Uno de los argumentos más habituales de las aseguradoras para rechazar una reclamación es que el impacto fue de baja intensidad y, por tanto, no pudo causar lesiones indemnizables.
👉 Esta sentencia desmonta esa afirmación y recuerda que la intensidad del golpe no excluye automáticamente la existencia de lesiones.
EL CASO
Una persona sufrió un accidente de tráfico con daños materiales leves.

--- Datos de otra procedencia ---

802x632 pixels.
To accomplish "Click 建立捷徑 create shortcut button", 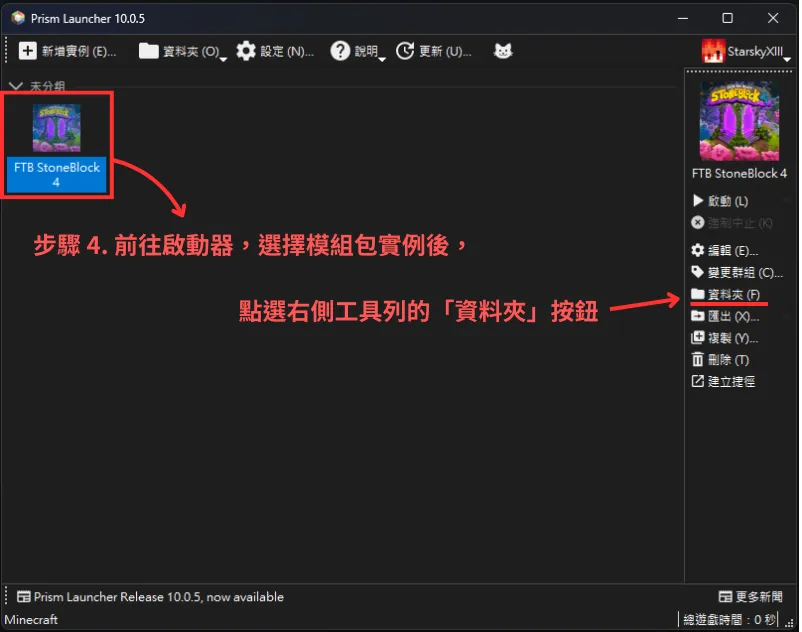I will (723, 382).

La aseguradora rechazó la indemnización alegando:
- escasa entidad del impacto
- inexistencia de daños relevantes en los vehículos
- falta de relación causal entre el accidente y las lesiones
El perjudicado acudió a los tribunales.
QUÉ ALEGABA LA ASEGURADORA
La compañía sostenía que:
✔️ un golpe leve no puede causar lesiones
✔️ los daños materiales eran mínimos
✔️ las lesiones no estaban justificadas
✔️ debía rechazarse la reclamación
QUÉ DICE EL JUZGADO
El juzgado establece que:
✔️ la intensidad del impacto no es determinante por sí sola
✔️ lo relevante es la prueba médica
✔️ la evolución clínica debe analizarse con detalle
✔️ cada organismo reacciona de forma distinta
👉 No puede descartarse una lesión únicamente por la apariencia del golpe.
RESULTADO
Como consecuencia, el juzgado:
✔️ reconoce la existencia de las lesiones
✔️ declara acreditada la relación con el accidente
✔️ condena a la aseguradora a indemnizar al perjudicado
POR QUÉ ES IMPORTANTE ESTA SENTENCIA
Porque aclara que:
✔️ los daños materiales no son el único criterio
✔️ la medicina tiene un papel central
✔️ muchas reclamaciones se rechazan injustamente
✔️ el análisis debe ser individualizado
✔️ CONCLUSIÓN
La baja intensidad del impacto no impide reclamar una indemnización si las lesiones están médicamente acreditadas.
Cada caso debe valorarse con rigor y sin automatismos.